Top of PROVIDED ENTRIES

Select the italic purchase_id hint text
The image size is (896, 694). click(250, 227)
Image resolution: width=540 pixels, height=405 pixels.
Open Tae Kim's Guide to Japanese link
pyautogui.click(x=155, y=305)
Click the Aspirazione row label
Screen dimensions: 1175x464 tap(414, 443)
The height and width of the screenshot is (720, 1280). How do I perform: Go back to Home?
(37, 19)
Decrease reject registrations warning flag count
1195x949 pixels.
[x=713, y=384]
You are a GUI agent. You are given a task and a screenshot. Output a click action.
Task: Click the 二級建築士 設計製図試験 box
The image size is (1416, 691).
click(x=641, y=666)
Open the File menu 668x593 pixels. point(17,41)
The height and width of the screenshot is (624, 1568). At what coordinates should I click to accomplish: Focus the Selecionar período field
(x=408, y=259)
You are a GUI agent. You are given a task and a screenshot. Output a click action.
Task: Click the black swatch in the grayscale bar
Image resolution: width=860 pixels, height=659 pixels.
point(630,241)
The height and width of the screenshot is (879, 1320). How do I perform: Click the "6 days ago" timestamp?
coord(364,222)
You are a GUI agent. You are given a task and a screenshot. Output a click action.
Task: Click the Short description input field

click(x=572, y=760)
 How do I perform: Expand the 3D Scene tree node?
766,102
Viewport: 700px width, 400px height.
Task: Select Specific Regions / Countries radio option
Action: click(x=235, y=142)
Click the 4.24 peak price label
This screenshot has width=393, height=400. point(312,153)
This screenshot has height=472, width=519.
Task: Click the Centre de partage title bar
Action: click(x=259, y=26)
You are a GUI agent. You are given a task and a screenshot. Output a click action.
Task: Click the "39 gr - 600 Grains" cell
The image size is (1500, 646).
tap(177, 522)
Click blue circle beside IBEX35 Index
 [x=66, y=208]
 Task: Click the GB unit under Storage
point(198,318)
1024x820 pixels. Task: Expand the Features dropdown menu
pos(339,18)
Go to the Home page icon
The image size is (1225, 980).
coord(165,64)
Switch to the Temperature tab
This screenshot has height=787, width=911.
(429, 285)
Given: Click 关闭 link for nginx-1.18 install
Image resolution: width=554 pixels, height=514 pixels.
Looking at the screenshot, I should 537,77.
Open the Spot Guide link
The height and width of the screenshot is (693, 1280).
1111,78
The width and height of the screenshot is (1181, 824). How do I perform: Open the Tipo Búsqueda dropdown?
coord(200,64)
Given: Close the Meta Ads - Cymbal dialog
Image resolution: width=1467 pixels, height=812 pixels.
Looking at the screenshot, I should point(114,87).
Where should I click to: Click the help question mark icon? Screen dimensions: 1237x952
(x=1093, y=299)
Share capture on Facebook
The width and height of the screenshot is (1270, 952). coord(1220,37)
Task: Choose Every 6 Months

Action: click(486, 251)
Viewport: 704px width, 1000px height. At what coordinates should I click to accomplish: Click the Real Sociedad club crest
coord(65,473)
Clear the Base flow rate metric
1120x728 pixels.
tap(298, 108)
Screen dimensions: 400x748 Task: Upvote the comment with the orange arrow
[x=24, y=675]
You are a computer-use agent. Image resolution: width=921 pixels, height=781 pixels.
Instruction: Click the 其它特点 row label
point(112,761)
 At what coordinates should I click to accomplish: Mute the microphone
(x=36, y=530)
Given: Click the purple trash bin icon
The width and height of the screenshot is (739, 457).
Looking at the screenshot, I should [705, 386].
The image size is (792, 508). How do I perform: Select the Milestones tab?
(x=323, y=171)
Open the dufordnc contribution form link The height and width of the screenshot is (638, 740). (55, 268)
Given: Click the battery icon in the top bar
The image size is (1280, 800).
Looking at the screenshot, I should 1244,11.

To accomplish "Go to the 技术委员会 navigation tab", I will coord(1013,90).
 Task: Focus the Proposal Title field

Bottom of PROVIDED ENTRIES

* **YOUR OBJECTIVE**:
As the answer, set down only the lines from the data above between the one holding "Viewport: 704px width, 1000px" and the one holding "Open the dufordnc", inclusive, exactly as they read.

* **ANSWER BELOW**:
Viewport: 704px width, 1000px height. At what coordinates should I click to accomplish: Click the Real Sociedad club crest
coord(65,473)
Clear the Base flow rate metric
1120x728 pixels.
tap(298, 108)
Screen dimensions: 400x748 Task: Upvote the comment with the orange arrow
[x=24, y=675]
You are a computer-use agent. Image resolution: width=921 pixels, height=781 pixels.
Instruction: Click the 其它特点 row label
point(112,761)
 At what coordinates should I click to accomplish: Mute the microphone
(x=36, y=530)
Given: Click the purple trash bin icon
The width and height of the screenshot is (739, 457).
Looking at the screenshot, I should [705, 386].
The image size is (792, 508). How do I perform: Select the Milestones tab?
(x=323, y=171)
Open the dufordnc contribution form link The height and width of the screenshot is (638, 740). (55, 268)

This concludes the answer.